FelixKrueger / TrimGalore

A wrapper around Cutadapt and FastQC to consistently apply adapter and quality trimming to FastQ files, with extra functionality for RRBS data
GNU General Public License v3.0
472 stars 151 forks source link

Truseq Methyl capture epic library -specific options for trimming #103

Closed freedomq8 closed 4 years ago

freedomq8 commented 4 years ago

Hi there,

I saw that there are RRBS-specific options for trimming just wanted to know what should I include for WGBS data with truseq-methyl capture-epic library. is there a recommendation to what to include for this kit.

Thanks

FelixKrueger commented 4 years ago

I am afraid I don't have any specific experience with this kit, so I would recommend you stick to the instructions given by the kit protocol.
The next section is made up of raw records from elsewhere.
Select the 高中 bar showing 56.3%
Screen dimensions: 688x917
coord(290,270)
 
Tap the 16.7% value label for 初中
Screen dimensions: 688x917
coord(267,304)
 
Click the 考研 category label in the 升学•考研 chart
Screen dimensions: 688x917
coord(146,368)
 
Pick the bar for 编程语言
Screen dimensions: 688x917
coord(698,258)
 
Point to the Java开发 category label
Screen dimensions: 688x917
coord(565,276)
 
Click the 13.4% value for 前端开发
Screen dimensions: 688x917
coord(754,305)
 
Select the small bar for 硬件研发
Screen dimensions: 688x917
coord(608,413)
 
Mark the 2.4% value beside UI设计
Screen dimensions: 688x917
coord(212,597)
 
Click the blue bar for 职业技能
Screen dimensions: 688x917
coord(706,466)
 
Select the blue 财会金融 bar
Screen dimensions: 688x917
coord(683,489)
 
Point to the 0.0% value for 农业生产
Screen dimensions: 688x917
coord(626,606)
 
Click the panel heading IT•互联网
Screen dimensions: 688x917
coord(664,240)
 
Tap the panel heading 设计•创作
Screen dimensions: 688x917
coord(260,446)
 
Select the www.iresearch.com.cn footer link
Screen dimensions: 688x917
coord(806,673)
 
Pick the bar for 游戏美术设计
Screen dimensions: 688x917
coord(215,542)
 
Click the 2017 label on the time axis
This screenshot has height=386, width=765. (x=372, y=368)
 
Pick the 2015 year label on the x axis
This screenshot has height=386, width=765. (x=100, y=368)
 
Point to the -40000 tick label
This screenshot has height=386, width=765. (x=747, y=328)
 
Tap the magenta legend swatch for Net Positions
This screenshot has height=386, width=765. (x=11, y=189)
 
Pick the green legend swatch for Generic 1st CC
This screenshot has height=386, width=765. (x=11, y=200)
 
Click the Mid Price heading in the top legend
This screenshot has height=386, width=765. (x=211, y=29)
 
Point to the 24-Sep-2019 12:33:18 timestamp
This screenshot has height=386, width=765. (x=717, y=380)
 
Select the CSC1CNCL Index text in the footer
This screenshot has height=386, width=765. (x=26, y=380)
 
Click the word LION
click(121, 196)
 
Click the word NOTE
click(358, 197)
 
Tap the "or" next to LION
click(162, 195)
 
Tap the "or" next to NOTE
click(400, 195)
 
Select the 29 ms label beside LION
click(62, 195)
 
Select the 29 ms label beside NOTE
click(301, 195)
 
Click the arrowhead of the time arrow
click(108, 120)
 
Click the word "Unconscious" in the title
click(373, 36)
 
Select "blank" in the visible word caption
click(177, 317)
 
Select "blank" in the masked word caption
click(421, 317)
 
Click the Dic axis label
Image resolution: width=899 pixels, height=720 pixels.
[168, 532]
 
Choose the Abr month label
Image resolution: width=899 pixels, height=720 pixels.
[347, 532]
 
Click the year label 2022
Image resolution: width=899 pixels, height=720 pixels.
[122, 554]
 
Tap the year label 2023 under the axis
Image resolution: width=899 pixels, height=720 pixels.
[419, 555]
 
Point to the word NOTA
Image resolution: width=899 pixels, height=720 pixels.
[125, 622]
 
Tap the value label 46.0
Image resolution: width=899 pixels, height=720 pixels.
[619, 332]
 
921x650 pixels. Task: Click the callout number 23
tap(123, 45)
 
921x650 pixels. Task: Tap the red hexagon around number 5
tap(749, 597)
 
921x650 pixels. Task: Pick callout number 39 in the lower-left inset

Just generally, WGBS data typically doesn't require anything special but simply uses the most basic command:

trim_galore file.fastq.gz

However, certain pull-down methods often require hard-clipping of a few residues at the 5' or 3' ends, but I would need to see the FastQC html report (especially the base composition plot) to judge this better. Hope this helps, Cheers, Felix

freedomq8 commented 4 years ago

Hi there, sorry for my lateness in replying to your post. Just to give an update and correction for my issue. The kit that were used in our methylation project is not WGBS but a targeted methylation. TruSeq Methyl Capture EPIC Library Prep Kit is the recommended replacement product.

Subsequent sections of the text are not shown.